I started the doctor thing only 2 years ago. Now I'm working on understanding the field better. I read Understanding Health Policy - A Clinical Approach by Bodenheimer, which I quoted earlier. I humbly admit I am outmanned in this debate! I now understand and I thank you guys for teaching me something new. Good luck:thumbup:
 
This is simple math.

18,000 graduates
12,000 alternative applicants
25,000 residency spots
~1,000 unfilled spots (40% of which are surg prelims)

So if we doubled the number of US grads, as you propose, we would have 36,000 US grads applying for the match. All this would accomplish is that we would have a higher percentage of US grads filling residency spots. Assuming this doubling resulted in ALL residency spots being filled, and assuming the 60% of unfilled spots are ALL primary care spots, the most this strategy could increase PCP's in this country is 600 per year. Plus we'd have upwards of 20k unemployed applicants each year. It's not an effective way to increase PCP's. Almost all of the PCP residencies are already filled each year.

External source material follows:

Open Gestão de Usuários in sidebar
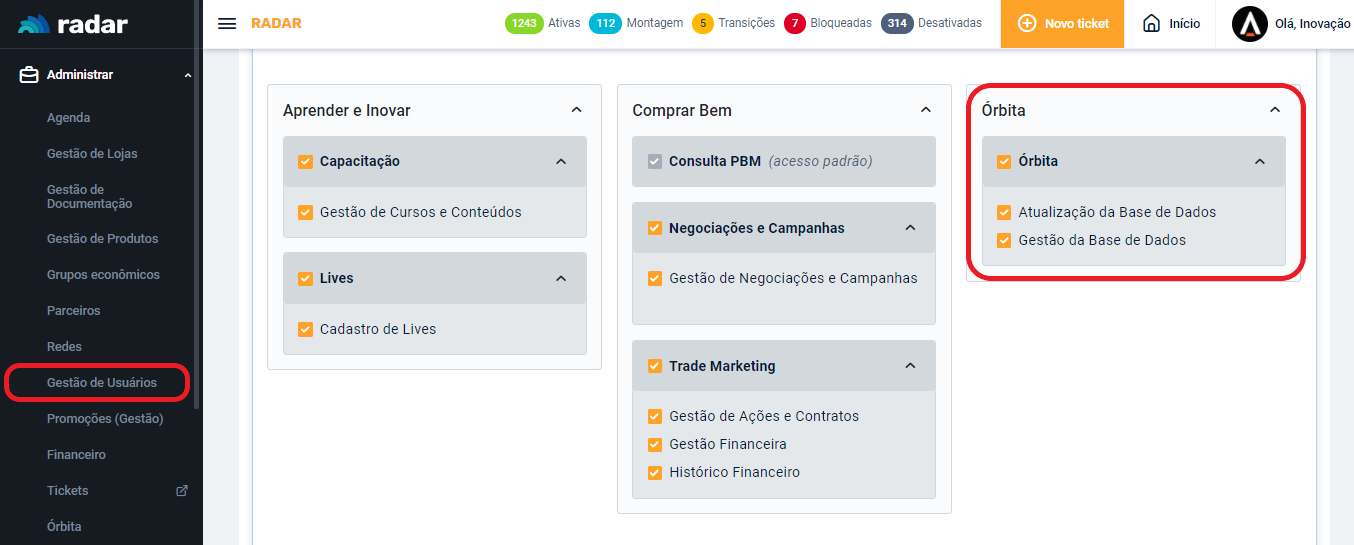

If we increased residency spots by 5000 PCP spots, we would be able to fill the fast majority of those spots and produce thousands more PCP's each year. Granted most of those spots would be filled by FMG's, but so what? We need doctors now. The med schools can catch up later.

Thanks :thumbup:
 
I am not exactly sure why I hear "we need more primary care residency spots." From my understanding, there are tons of primary care spots that go unfilled each year (correct if I am wrong please). So we need people to fill the spots, not more spots. The way to do this is to make primary care more attractive, currently it is not a very appealing field.

2010 was the first year that the number of unmatched American MD graduating seniors exceeded the number of unfilled residency positions. 1078 AMG scrambled for 1060 unfilled residency positions. In total, there are about 12,000 people scrambling for these positions, because many FMGs register for the match without ranking any programs so they can participate in the scramble.

This is why they're changing the way the scramble is done starting with the class of 2012.

This according to the AAMC conference report students at my school were sent yesterday.
 
Don't nurse practitioners already take on a pretty sizable amount of autonomy in healthcare these days? I am not a medical student (I'm premed), but I work at the medical school near campus and one of the offices I used to work for had nurse practitioners see patients independently, without a doctor being present. In fact, I rarely saw the doctor (he was a really prestigious guy who was involved in a number of research studies or something) and the nurse practitioners did all the work.

What would be the cons of allowing nurse practitioners take over the role of a PCP?
 
Don't nurse practitioners already take on a pretty sizable amount of autonomy in healthcare these days? I am not a medical student (I'm premed), but I work at the medical school near campus and one of the offices I used to work for had nurse practitioners see patients independently, without a doctor being present.

In some states, NPs are allowed to practice independently, and while this is a growing trend, there still are some states holding out against that. In most states, NPs require the 'supervision' of a physician... they can't practice independently, but have to be associated with a physician, who covers them under his or her malpractice insurance. This doesn't mean the doctor has to be present... NPs usually deal with their own patients. Heck, when my little sisters needed checkups, we'd often just go with whoever was available first, unless it was a problem that the NP didn't deal with (both my sisters have ADHD and the NP doesn't treat that).